Palo Alto Networks now provides protection against DNS relaying attacks, also known as Data Exfiltration via HTTP request headers, by applying machine learning through the Inline Cloud Analysis mechanism of Advanced Threat Prevention. DNS relaying attacks exploit legitimate web services by placing DNS tunneling domains in SNI or HTTP headers like Host and X-Forwarded-For. When vulnerable web services receive these requests, they extract the tunneling domains and send them to attacker-operated DNS resolvers, effectively relaying tunneling traffic to attackers' command and control servers.

Attackers can exploit a vast number of legitimate websites, making traditional domain blocking less effective. By implementing this protection, you can enhance your security posture and prevent covert data exfiltration techniques that might otherwise go undetected.

The DNS relaying detection works by analyzing HTTP, HTTP2, and SSL traffic for suspicious patterns in headers and Server Name Indication (SNI) fields.

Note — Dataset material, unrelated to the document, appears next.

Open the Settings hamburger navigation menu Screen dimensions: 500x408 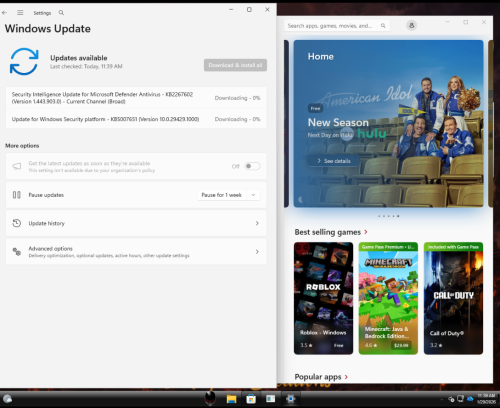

When enabled, web requests containing hostnames in web headers are analyzed, identifying potential data exfiltration attempts. This capability leverages the existing Advanced Threat Prevention infrastructure to detect and prevent attackers from exploiting legitimate web services for DNS tunneling.

The DNS relaying attack prevention integrates with your existing Advanced Threat Prevention configuration in the anti-spyware security profile, where you can set actions for detected threats and define exclusions. The system generates detailed logs and reports, providing you with comprehensive visibility into detected attacks and enabling effective incident response.